***** Source material *****
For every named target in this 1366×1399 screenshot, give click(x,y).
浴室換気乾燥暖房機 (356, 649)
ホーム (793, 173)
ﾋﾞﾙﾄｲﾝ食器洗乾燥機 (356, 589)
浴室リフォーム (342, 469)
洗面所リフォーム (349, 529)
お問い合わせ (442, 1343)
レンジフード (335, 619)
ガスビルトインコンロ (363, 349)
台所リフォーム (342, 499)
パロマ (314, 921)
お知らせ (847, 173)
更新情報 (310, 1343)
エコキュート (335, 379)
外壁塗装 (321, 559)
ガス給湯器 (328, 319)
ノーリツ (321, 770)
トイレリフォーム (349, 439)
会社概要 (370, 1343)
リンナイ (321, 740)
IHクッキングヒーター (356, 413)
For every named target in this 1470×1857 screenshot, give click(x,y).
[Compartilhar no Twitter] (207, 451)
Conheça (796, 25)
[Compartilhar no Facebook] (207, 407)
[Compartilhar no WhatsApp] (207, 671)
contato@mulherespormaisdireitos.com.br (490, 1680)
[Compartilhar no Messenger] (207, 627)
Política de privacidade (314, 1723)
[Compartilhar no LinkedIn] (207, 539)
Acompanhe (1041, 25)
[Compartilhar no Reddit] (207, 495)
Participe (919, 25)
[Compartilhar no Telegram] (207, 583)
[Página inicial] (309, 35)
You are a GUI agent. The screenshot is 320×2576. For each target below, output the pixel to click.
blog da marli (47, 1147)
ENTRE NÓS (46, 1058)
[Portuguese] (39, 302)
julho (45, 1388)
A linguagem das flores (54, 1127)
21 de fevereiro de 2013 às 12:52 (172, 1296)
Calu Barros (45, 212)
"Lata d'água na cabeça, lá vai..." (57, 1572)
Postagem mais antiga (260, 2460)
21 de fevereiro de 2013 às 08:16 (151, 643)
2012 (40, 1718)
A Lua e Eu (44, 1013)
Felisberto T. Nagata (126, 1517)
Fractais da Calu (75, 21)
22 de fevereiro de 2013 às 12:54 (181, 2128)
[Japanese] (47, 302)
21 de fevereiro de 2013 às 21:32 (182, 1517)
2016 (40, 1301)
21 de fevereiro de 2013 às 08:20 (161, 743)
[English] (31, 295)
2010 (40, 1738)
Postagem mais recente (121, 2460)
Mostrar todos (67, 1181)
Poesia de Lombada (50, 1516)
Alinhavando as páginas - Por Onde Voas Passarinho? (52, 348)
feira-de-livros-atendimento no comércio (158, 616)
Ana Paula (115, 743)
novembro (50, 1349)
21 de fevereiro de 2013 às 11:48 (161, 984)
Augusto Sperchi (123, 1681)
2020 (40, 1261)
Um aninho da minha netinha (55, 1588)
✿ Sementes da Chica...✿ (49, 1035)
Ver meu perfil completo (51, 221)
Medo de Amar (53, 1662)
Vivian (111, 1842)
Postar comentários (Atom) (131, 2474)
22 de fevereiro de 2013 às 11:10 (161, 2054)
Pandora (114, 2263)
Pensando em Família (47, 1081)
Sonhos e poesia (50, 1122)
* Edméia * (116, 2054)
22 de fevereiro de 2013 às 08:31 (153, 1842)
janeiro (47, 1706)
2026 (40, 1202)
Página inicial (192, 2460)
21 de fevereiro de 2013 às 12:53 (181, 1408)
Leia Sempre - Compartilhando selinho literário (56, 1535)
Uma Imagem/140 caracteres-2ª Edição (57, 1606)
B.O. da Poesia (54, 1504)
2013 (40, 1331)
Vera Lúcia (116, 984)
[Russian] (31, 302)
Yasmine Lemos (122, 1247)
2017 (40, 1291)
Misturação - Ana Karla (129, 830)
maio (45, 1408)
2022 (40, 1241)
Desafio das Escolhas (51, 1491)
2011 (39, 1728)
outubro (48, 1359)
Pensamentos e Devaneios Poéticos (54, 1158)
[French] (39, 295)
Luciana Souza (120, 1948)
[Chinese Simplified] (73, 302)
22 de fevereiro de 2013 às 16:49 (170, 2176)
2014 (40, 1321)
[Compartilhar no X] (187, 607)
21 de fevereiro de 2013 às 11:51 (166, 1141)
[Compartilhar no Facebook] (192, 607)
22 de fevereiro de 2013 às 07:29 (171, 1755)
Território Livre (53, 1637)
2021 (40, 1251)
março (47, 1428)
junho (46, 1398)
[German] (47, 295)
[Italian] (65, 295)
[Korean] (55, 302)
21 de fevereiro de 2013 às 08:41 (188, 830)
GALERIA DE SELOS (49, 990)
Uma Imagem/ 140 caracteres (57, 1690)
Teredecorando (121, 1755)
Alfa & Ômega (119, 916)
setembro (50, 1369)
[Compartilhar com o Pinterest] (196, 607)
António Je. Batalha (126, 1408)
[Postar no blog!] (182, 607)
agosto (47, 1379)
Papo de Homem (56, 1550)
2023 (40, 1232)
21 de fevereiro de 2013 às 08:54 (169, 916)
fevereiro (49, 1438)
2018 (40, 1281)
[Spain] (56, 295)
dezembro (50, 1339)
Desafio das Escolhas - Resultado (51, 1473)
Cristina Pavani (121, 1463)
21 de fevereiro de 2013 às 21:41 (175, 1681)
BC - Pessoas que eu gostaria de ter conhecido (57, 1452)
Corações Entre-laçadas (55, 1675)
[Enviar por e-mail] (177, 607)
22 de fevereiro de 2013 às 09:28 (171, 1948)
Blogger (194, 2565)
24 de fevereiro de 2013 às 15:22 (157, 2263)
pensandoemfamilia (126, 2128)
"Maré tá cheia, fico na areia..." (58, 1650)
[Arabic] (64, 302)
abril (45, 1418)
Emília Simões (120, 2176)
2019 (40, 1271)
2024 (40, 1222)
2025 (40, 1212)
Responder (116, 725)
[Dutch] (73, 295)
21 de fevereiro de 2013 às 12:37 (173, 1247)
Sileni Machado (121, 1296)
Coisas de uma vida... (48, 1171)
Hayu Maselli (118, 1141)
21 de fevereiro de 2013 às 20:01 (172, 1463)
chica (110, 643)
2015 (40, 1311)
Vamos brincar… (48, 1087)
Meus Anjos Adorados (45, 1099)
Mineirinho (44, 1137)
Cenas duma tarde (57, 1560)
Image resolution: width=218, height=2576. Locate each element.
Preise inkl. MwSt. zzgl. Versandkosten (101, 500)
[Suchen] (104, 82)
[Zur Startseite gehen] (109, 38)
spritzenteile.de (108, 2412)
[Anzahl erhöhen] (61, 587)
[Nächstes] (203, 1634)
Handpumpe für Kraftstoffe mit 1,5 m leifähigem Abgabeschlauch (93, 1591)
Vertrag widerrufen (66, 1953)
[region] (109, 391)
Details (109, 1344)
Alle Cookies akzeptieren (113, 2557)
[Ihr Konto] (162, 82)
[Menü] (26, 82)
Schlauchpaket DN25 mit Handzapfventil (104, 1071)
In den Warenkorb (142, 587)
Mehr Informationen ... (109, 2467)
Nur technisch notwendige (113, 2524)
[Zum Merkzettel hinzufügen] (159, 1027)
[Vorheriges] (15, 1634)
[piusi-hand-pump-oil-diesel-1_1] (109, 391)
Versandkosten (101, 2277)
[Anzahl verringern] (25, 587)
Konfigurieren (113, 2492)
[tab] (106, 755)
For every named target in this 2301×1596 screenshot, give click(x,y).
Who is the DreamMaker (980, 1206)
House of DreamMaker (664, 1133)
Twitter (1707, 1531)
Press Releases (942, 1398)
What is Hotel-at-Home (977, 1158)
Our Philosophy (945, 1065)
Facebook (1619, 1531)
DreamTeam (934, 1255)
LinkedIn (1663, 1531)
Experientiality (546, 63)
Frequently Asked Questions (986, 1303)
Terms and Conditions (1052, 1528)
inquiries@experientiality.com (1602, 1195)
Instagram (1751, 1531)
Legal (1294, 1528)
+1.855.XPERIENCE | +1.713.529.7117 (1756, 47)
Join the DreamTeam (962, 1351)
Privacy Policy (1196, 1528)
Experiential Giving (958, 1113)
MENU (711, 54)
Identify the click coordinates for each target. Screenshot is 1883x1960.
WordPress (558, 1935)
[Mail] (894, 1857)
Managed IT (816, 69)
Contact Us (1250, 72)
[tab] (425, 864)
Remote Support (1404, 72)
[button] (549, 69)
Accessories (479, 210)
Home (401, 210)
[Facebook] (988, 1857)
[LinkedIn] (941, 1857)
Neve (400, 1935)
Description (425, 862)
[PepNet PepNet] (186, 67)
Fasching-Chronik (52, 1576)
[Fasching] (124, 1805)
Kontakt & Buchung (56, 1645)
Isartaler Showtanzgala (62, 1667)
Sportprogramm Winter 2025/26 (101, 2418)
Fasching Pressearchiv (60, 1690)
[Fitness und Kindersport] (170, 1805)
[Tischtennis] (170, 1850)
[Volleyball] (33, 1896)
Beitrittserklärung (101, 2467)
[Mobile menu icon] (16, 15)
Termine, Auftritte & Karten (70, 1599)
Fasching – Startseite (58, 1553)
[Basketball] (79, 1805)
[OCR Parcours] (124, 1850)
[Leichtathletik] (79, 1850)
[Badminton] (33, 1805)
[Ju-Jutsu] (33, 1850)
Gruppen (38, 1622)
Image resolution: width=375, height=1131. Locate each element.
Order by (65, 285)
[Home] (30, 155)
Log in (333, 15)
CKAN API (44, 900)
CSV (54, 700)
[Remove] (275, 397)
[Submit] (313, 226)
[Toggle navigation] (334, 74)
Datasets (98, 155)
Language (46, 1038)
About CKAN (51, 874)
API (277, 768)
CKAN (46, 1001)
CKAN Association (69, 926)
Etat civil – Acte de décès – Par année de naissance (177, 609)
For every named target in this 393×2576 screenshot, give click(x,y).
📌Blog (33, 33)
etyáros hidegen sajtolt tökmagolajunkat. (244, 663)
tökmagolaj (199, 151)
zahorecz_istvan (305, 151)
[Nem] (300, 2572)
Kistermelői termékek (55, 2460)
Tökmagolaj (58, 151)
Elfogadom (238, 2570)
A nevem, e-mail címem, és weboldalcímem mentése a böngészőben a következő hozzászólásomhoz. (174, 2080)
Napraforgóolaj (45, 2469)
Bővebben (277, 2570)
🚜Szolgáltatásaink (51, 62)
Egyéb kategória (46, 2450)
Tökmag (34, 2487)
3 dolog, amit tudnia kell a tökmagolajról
*****
### Activity:
Return, from the entries, each line that holds "resolution".

### Reply:
Image resolution: width=218, height=2576. Locate each element.
Image resolution: width=375, height=1131. Locate each element.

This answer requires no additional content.